# B smithi or g rosea?



## Gavin1983 (Sep 23, 2012)

Hi all I'm thinking about getting a tarantula but can't decide which species is better for me as im new to this hobby.ive done some research online and ive narrowed it down to two types, a g.rosea or a b smithi.ive heard that the g.rosa can turn physco and be very aggressive,is this true as the reptile centre says there one of the most docil tarantulas around.i would prefer the b smithi but also heard there quite skittish and they may kick hair a lot.has anyone had problems with these two types and can they be handled often?


----------



## Dannydarby86 (Aug 27, 2012)

Not too sure about the smithi or rosea but I got a gbb for my first not so long ago,love it always out and about and makes awesome webs plus there gorgeous  I'd say go for a gbb BUT your gonna end up buying lots anyway so get all three :lol2:


----------



## Damo666 (Jan 1, 2012)

What about a curly hair dude:2thumb:


----------



## Dannydarby86 (Aug 27, 2012)

Have a read on this thread as well,that should give you a good idea of what species to stay away from ie new world old world difference between arboreal and terrestrial all sorts of useful info on there  http://www.reptileforums.co.uk/forums/spiders-inverts/43641-how-choose-your-first-spider.html


----------



## corny girl (Aug 30, 2009)

Personally i'd get a Brachypelma albopilosum (Curly hair), these have wonderful docile temperaments. My B.smithi is a nutcase & so is my G.porteri (normal colour Chile rose), my albops are still quite small (approx 1" LS) but don't seem anywhere near as bad as the smithi or porteri. G.pulchra is a very nice spider too but can be a bit pricey for a sub adult. G.pulchripes are also very nice :2thumb:. The list is endless & each individual will be different, some will tolerate handling & some won't.


----------



## Dannydarby86 (Aug 27, 2012)

Another thing which iv been recently warned about if you go to the avic family is that the slings tend to be quite hard to get to juvi size due to randomly dying after a molt so if you go that route I'd look at maybe juvi to sub adult or buy maybe 3/4 slings and keep your fingers crossed one survives :lol2:


----------



## StaneyWid (Jun 2, 2012)

Ive already dropped him a PM sayin id help him out :lol2::no1:


----------



## StaneyWid (Jun 2, 2012)

Dannydarby86 said:


> Not too sure about the smithi or rosea but I got a gbb for my first not so long ago,love it always out and about and makes awesome webs plus there gorgeous  I'd say go for a gbb BUT your gonna end up buying lots anyway so get all three :lol2:


 Danny a cant agree with that more!

Escpecially if you dont own any thing else that eats insects,waste of livefood if its just the 1 T : victory:


----------



## chalky76 (Aug 23, 2007)

I've had a few Rosie's and several have been very unpredictable. Have also had several smithis which have been a lot calmer but yes the hair flicking can be a problem plus they cost more. Someone said above about a Curly hairded T. I would deffo go with one of these as a first tarantula. GBBs are also lovely spiders but can be skittish. Me personally I'm a massive fan of L parahybana (Salmon pink bird eaters) but they are probably not an ideal starters T.


----------



## Gavin1983 (Sep 23, 2012)

Thanks for all your input and knowledge people.i have checked out the curly hair t as well,not much difference in price to the b smithi and g rosea but might be more docile.its going to be a hard choice but for £15 difference it's going to be either a curly hair or b.smithi.


----------



## Graham (Jan 27, 2007)

Of the three you're considering I'd personally go for the smithii, the classic tarantula and very easy to care for.


----------



## Panthraz (Feb 20, 2011)

Graham said:


> Of the three you're considering I'd personally go for the smithii, the classic tarantula and very easy to care for.

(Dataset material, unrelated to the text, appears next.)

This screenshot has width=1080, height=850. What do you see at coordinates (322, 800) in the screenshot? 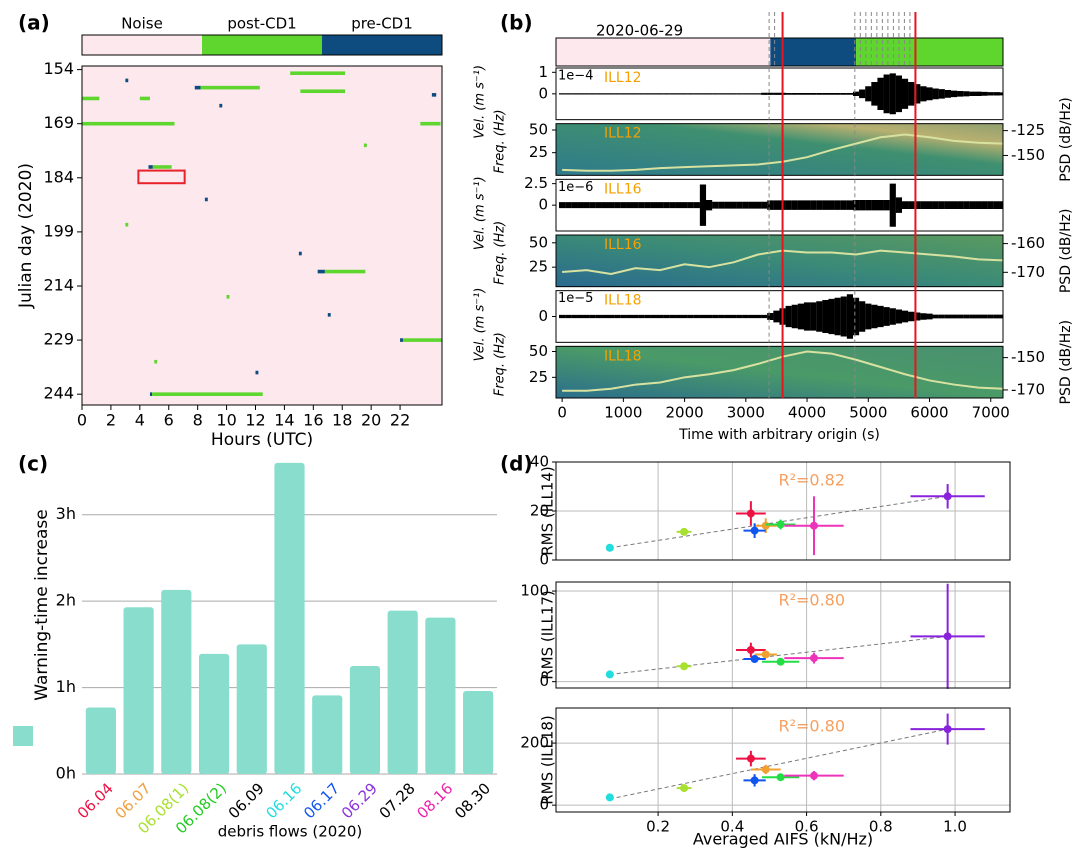
I see `x-tick-label: 06.17` at bounding box center [322, 800].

I totally agree, I spent alot of time in April considering which I should go for as my
first sling and don't regret going for a Smithi, she's just moulted and looks amazing
with her first show of colour.










Also consider the Brachypelma Emilia, i'm currently deciding between one of these 
and a GBB as my second T, although I originally said I'd only have one. :whistling2:


----------